Considerando o longo processo de “fadiga ucraniana” que se arrasta há um bom tempo e o fracasso das sanções anti-russas, escrevi sobre como os EUA, sobrecarregados, poderiam investir na entrada da Suécia e da Finlândia na OTAN para então poderem se voltar para o Pacífico - a Finlândia já formalizou sua adesão à aliança atlântica, enquanto a Suécia vem sendo “teimosamente” bloqueada pela Turquia (que tem poder de veto na OTAN). Nesse cenário, o “fardo” americano de “dissuasão e combate convencional” na Eurásia ficaria com um bloco europeu militarizado e “NATOizado” – e, assim, um pouco menos sobrecarregado, os Estados Unidos poderiam se concentrar no Pacífico. Muito provavelmente, Washington, no mínimo, tem considerado essa possibilidade. Nesse cenário, o conceito de “Século do Pacífico” de Hillary Clinton pode voltar.

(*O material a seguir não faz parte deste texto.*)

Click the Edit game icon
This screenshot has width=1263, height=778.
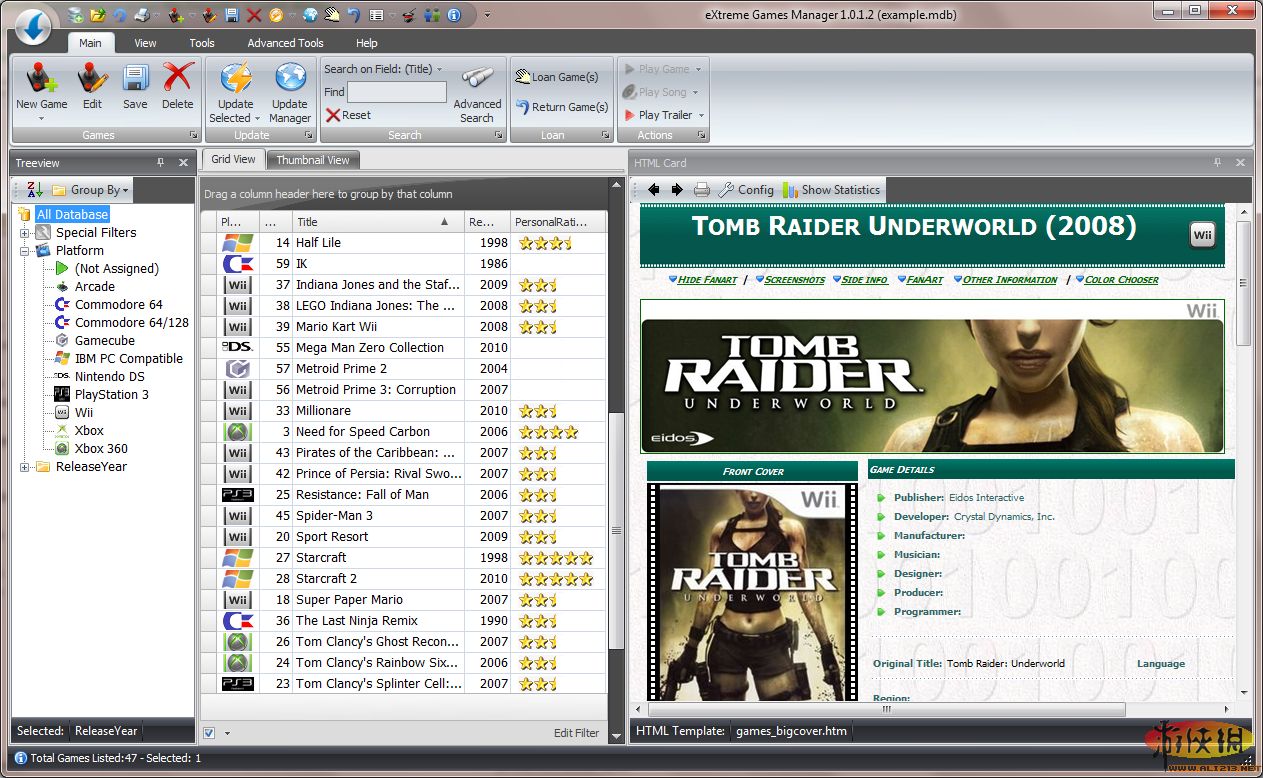click(92, 80)
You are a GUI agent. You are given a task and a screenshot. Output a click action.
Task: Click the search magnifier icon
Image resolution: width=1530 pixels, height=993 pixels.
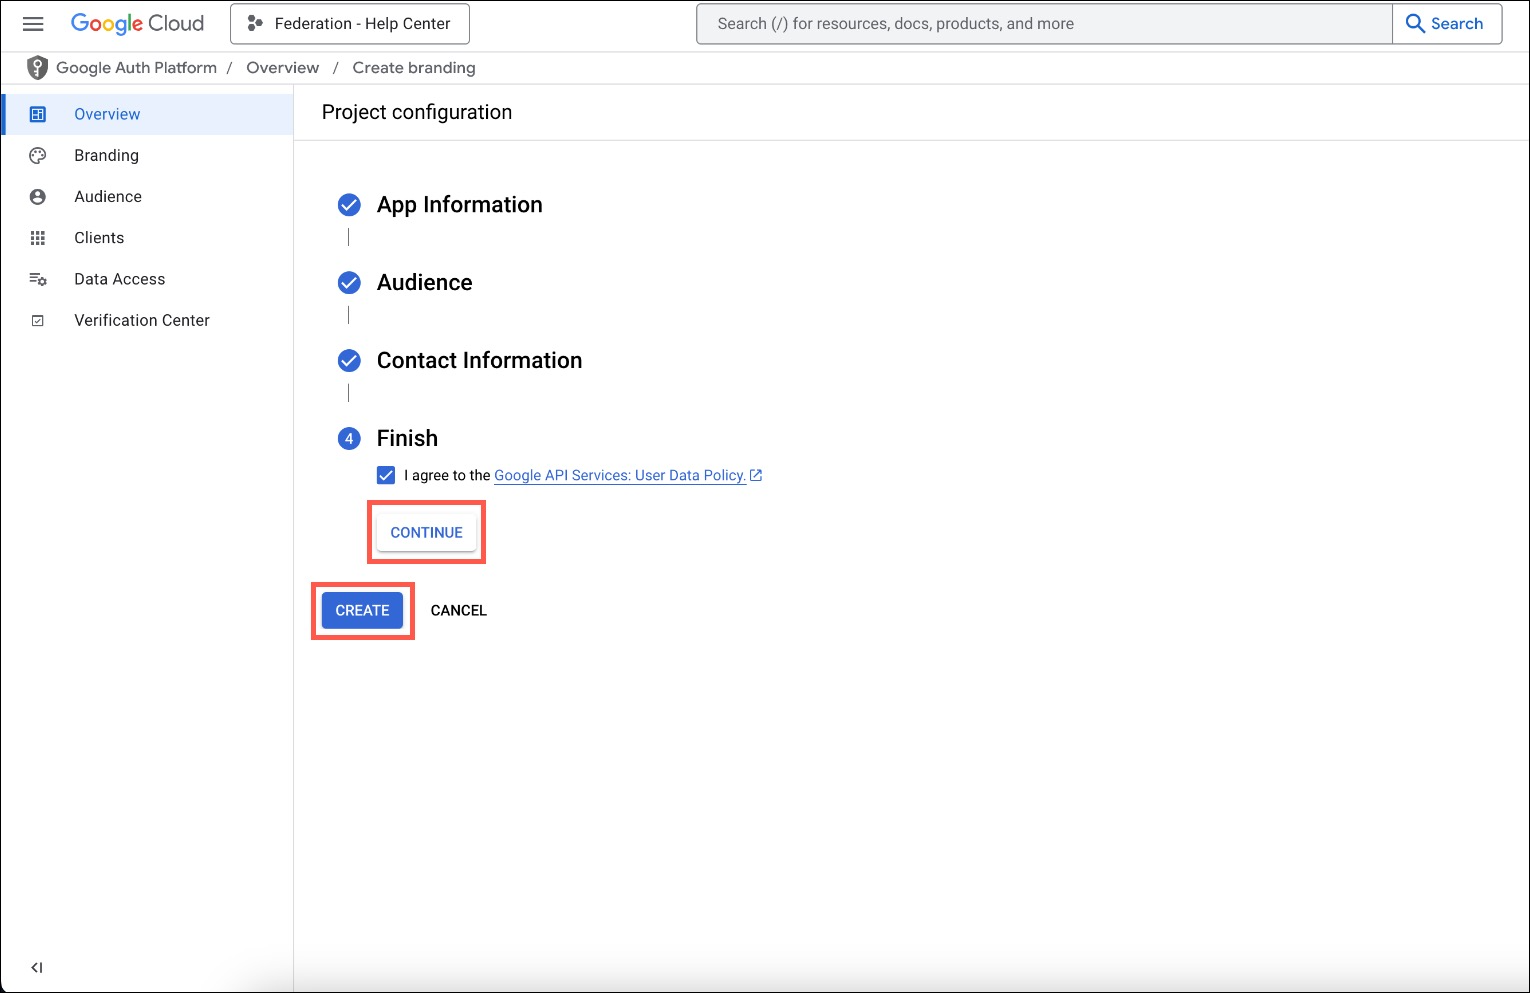tap(1415, 23)
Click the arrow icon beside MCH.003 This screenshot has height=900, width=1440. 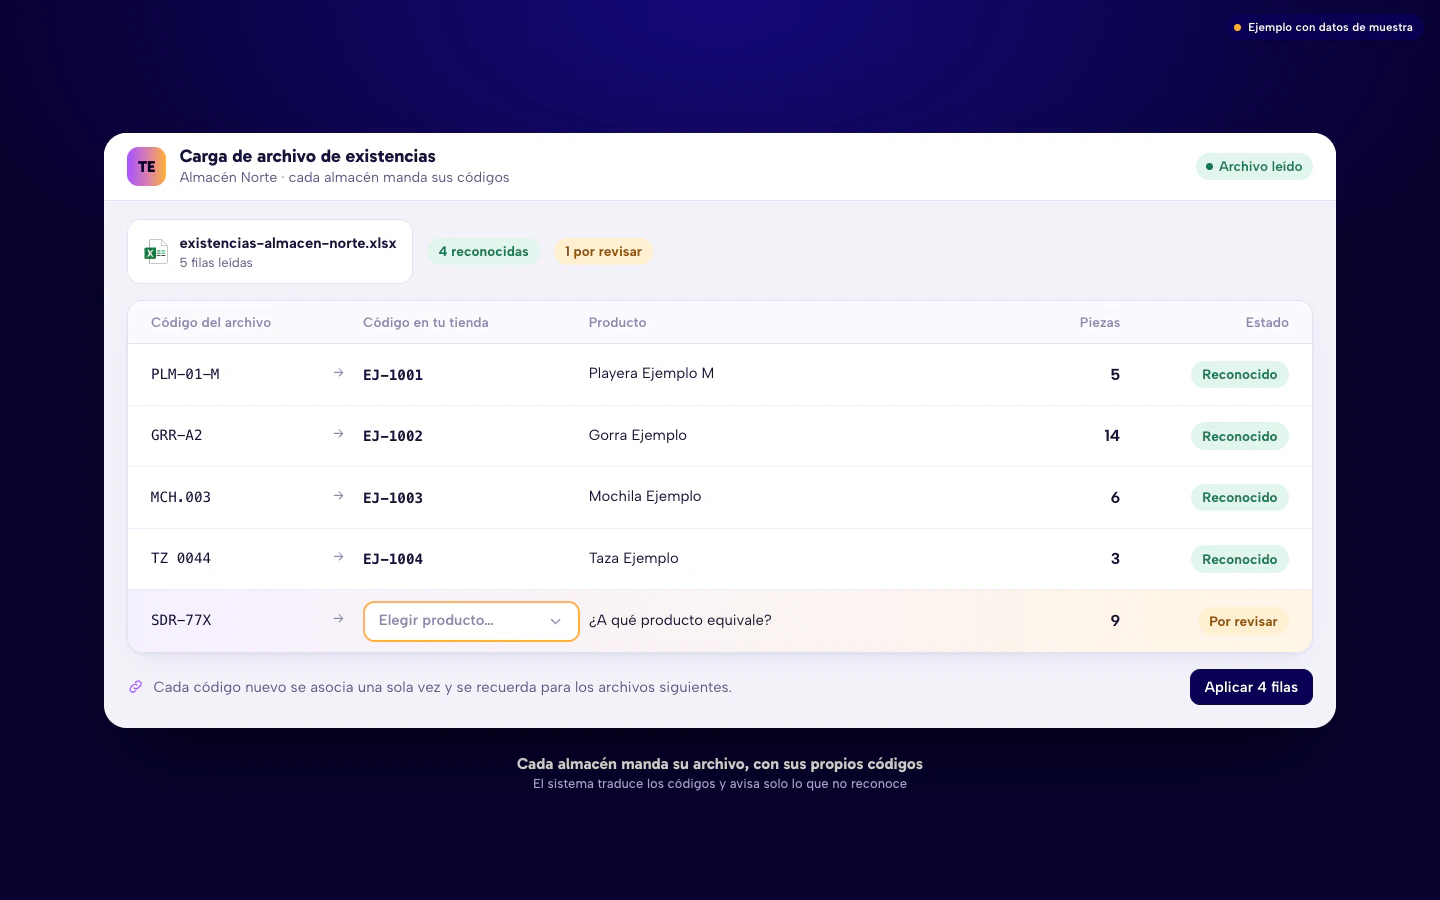pyautogui.click(x=338, y=496)
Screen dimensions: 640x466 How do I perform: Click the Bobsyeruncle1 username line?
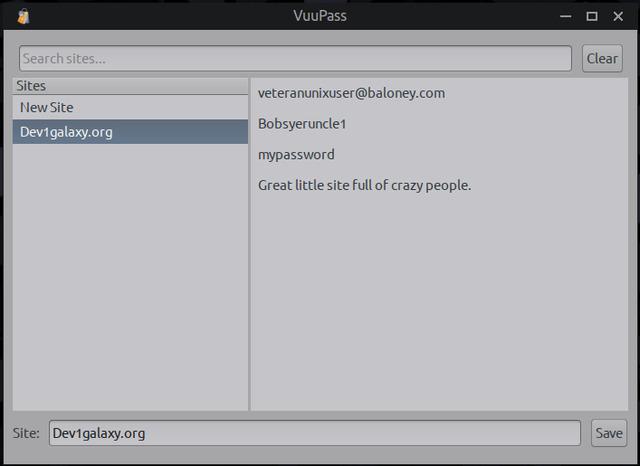[x=302, y=124]
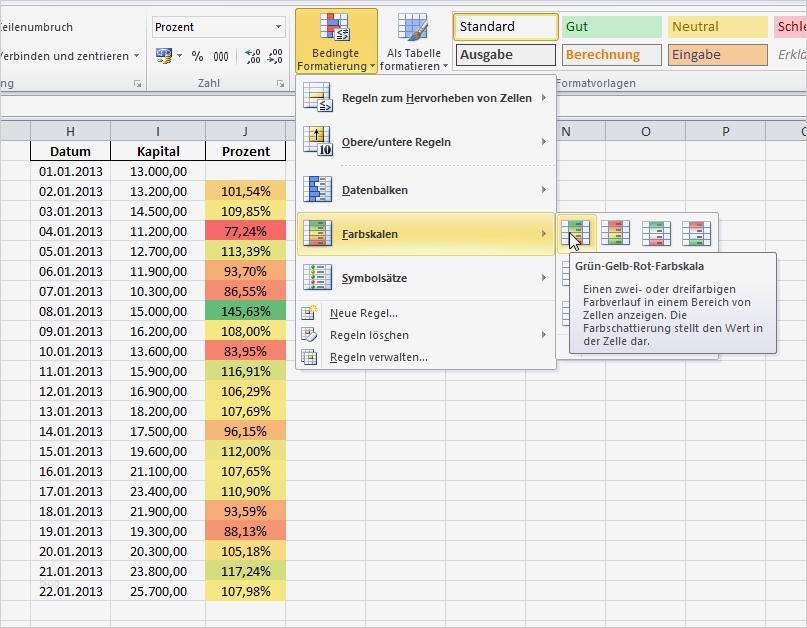
Task: Click the increase decimal places icon
Action: (x=252, y=57)
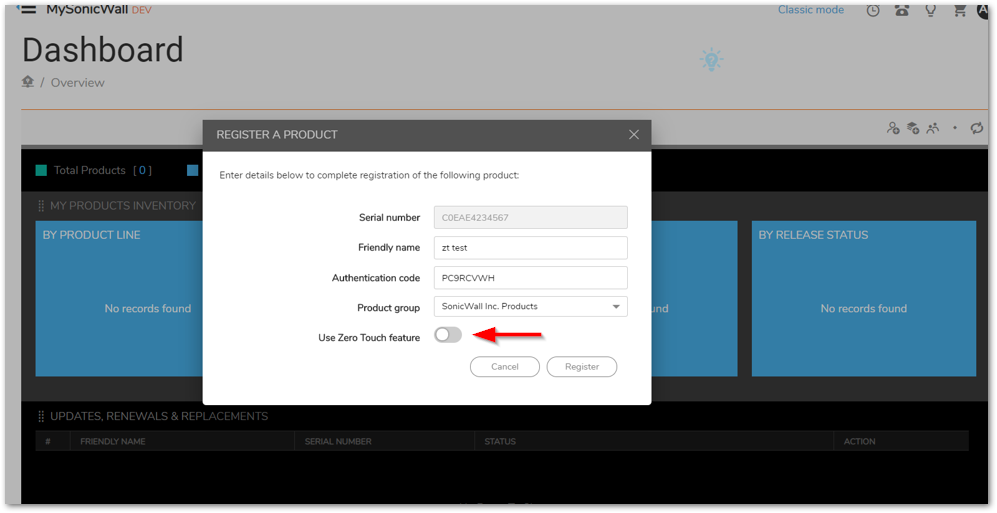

O problema é que, depois de investirem e se comprometerem com uma abordagem complexa de contenção dupla, os EUA acabaram por se envolver em uma série de impasses e sair deles não é tão simples. Por um lado, a Turquia pode muito bem continuar a bloquear a adesão da Suécia à OTAN devido às suas divergências com Washington no Oriente Média, isto é, devido à questão curda - em outras palavras, é praticamente impossível conciliar os objectivos americanos no Oriente Médio e na Europa, pelo menos enquanto o presidente turco Recep Tayyip Erdogan permanecer no poder. Outra contradição reside na dependência que a Europa desindustrializada tem em relação aos EUA em questões de segurança, situação essa em larga medida perpetuada pela própria nação americana, como escrevi alhures.


Portanto, todo o cenário de “pivô para o Pacífico” acima até, agora parece ser mais um “plano B” – pelo menos por enquanto. O atual governo dos EUA simplesmente não abre mão da política de contenção dupla. Quer o “Heartland” eurasiano (como Mackinder o chamava), incluindo a Ásia Central, e quer também o Pacífico. Em outras palavras, a superpotência atlântica busca ser tanto uma potência continental quanto uma potência marítima, como escreve Jerry Hendrix, capitão aposentado da Marinha e ex-conselheiro do Pentágono.


O pêndulo pode balançar novamente, mas a tensão permanece. Resumindo, o grande dilema existencial americano é tanto sobre ser (ou não ser) a única superpotência mundial quanto sobre ser (ou não ser) uma potência marítima. Parece querer tudo. O excepcionalismo americano, afinal, está profundamente enraizado no pensamento político das elites daquele país. É difícil estimar, no entanto, por quanto tempo seria viável buscar uma meta ou missão tão audaciosa. Além disso, resta saber como as próximas eleições presidenciais de 2024 podem impactar tudo isso - sem falar das próximas eleições turcas de 14 de maio.